​Lee Jinki

Kim Gweboon

Kandungan Gweboon semakin membesar seiring berjalannya waktu. Kali ini mereka baru saja pulang memeriksakan diri dari dokter. Sudah 12 minggu. Gweboon sengaja memeriksakan diri saat Jinki libur dari pekerjaannya. Karena Gweboon yakin suaminya itu pasti akan lebih aktif bertanya pada dokter dibanding Gweboon.

Setelah menaiki taksi selama setengah jam akhirnya mereka sampai juga di apartement minimalisnya. Gweboon segera melepaskan sepatu yang terasa sesak akibat badannya yang sekarang menggemuk.

“Uh…akhirnya sampai juga.”

“Cuci kaki Gwe…jangan jorok.”

Gweboon hanya mengerucutkan bibirnya.
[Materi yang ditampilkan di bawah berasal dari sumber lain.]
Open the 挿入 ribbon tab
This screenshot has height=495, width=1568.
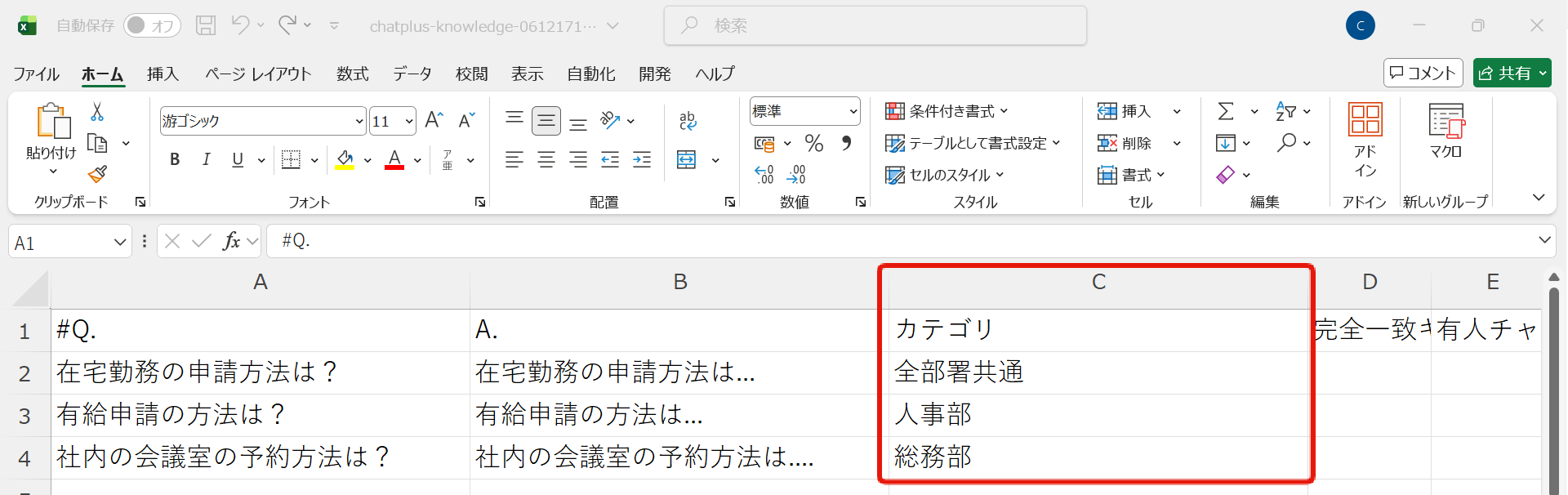point(163,74)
Ya…di apartement dia harus ingat punya dokter Lee Jinki.

“Pegal?” Tanya Jinki saat melihat sekeluarnya dari kamar mandi istrinya itu memijit kecil betisnya.

“Sedikit…”

Jinki segera mengambil posisi disamping Gweboon , membawa betisnya ke pangkuan Jinki dan menggantikan Gweboon memijit kakinya.
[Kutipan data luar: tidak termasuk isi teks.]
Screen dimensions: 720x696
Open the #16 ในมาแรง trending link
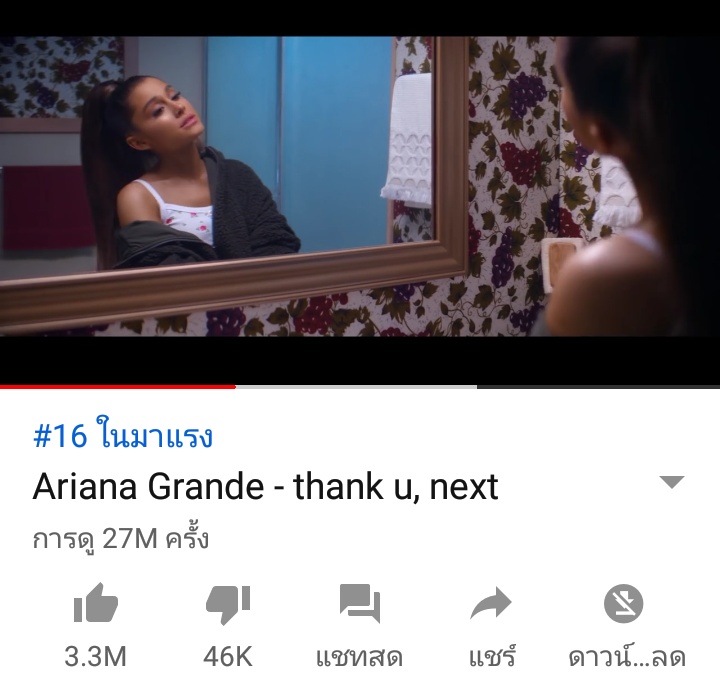click(123, 435)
“Makanya…jangan diam saja di Apartement , sekali – kali pergilah ke taman untuk berjalan – jalan. Jadi kalau kau diajak keluar kakimu tidak akan kaget.”

Ya…Gweboon akui dia memang jarang pergi keluar. Paling dia hanya ke apartement Jiyeon. Tapi sekarang malah sering Jiyeon yang mengunjunginya.
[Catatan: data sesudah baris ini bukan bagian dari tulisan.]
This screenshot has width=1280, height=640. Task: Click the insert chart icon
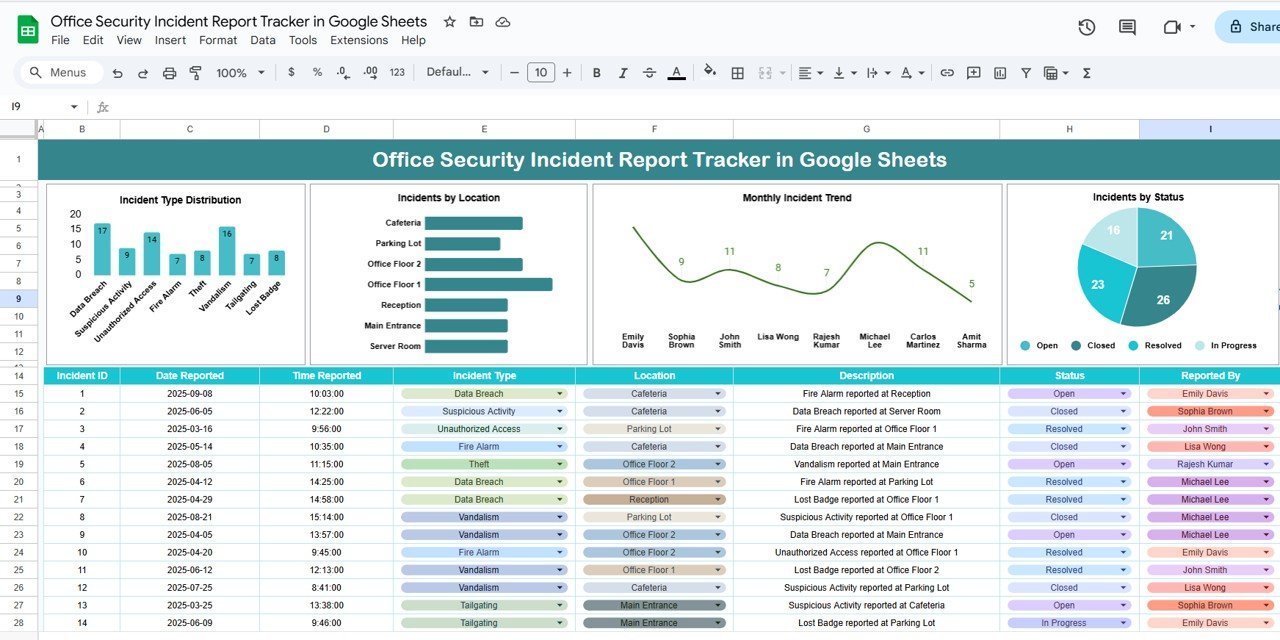(1000, 73)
“Uhm…Jinki berat badanku tadi naik 5 kg. Bajuku juga sudah banyak yang sempit.”

Gweboon berusaha memancing Jinki agar suaminya itu membelikan baju lagi untuk Gweboon. Padahal minggu kemarin Jinki sudah membelikan 6 pasang dress untuk ibu hamil.

“Lalu?”

“Aku tadi melihat ini…”

Gweboon menyerahkan ponselnya pada Jinki , menunjukkan sebuah baju untuk ibu hamil yang di jual online oleh salah satu temannya.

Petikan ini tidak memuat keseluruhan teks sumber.